§ **Data section**

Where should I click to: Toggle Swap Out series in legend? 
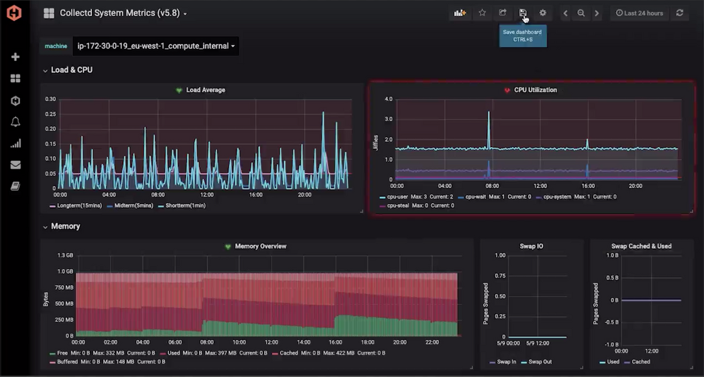pos(541,362)
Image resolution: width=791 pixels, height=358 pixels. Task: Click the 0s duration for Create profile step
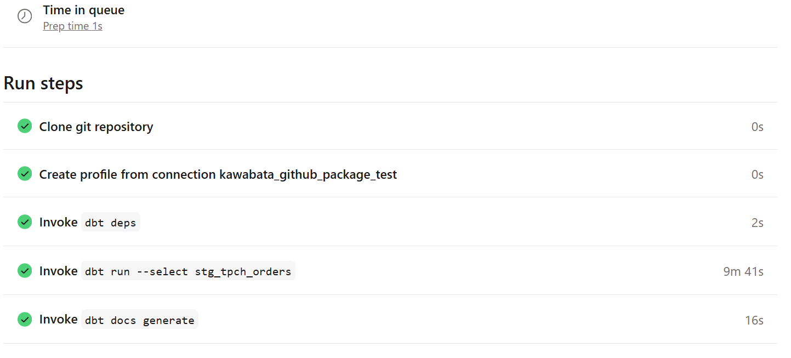[758, 174]
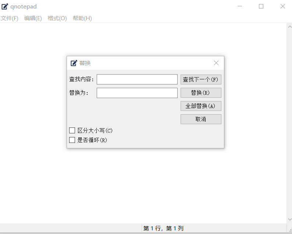Click the 替换(R) button
Viewport: 292px width, 234px height.
tap(201, 93)
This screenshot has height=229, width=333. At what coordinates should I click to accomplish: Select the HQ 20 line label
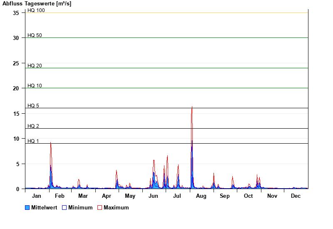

§ **What to work on**
Please write out the data again with "legend" swapped for "chart key" and everything else unchanged, omitting the pictures.

§ **Problem solution**
Where should I click to: Toggle Swap Out series in chart key? 
pos(541,362)
Image resolution: width=791 pixels, height=358 pixels. Task: Click the 0s duration for Create profile step
[758, 174]
Click the 替换(R) button
Viewport: 292px width, 234px height.
tap(201, 93)
This screenshot has height=229, width=333. At what coordinates should I click to accomplish: Select the HQ 20 line label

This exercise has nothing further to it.